→ TASK OBJECTIVE:
Pick every line out of the entries below that has the string "will", and copy it.

→ AVAILABLE DATA:
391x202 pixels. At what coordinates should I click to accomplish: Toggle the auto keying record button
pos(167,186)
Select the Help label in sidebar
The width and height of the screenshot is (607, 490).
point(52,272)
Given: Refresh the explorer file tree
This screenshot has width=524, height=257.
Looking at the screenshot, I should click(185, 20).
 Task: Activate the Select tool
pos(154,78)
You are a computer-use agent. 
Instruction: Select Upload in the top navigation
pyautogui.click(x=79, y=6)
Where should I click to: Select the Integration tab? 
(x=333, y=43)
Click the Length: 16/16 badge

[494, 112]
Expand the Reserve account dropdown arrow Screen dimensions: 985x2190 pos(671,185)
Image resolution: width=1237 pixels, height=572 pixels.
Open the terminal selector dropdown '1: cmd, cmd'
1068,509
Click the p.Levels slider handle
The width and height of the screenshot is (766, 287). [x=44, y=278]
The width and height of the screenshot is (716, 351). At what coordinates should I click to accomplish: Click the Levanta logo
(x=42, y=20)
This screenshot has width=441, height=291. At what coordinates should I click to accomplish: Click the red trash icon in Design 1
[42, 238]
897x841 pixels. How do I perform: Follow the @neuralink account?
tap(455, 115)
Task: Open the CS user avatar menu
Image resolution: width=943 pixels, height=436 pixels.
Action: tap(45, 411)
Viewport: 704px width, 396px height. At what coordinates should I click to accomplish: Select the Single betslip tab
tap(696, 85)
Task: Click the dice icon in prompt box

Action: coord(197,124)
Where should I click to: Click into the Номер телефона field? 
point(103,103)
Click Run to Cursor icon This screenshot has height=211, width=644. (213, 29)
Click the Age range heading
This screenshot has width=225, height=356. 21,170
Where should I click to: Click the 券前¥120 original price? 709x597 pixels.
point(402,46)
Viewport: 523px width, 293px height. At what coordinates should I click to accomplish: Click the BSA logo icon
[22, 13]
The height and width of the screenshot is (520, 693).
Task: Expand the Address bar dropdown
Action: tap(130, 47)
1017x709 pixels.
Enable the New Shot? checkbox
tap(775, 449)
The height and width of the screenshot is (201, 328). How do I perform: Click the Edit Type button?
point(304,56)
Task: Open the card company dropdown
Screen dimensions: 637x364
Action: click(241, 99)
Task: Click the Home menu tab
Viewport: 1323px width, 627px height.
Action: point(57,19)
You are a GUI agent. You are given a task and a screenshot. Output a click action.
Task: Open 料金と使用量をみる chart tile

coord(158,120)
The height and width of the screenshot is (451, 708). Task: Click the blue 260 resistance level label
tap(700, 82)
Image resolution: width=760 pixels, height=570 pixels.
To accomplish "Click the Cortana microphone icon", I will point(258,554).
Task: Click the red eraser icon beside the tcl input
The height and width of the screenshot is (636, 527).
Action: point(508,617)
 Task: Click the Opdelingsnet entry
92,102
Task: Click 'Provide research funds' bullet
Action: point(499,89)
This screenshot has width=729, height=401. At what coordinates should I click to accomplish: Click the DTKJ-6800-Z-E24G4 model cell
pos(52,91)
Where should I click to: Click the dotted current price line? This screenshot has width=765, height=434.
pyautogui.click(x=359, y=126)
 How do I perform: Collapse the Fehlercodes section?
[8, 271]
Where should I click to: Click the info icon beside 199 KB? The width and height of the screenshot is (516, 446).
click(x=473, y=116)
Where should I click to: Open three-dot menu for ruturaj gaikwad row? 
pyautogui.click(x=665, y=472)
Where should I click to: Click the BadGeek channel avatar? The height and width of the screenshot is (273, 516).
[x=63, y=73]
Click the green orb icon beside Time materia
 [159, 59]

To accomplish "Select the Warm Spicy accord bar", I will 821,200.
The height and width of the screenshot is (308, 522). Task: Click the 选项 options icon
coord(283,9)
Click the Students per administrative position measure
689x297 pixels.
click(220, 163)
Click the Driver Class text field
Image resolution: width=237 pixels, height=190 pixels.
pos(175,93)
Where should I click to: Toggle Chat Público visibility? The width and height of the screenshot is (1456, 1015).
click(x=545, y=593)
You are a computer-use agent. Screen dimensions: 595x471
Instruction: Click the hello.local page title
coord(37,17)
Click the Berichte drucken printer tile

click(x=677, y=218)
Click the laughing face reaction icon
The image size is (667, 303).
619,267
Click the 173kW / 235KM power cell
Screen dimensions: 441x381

→ ANSWER SPACE:
To accomplish "Click the Cortana microphone icon", I will point(258,554).
To accomplish "Select the Warm Spicy accord bar", I will 821,200.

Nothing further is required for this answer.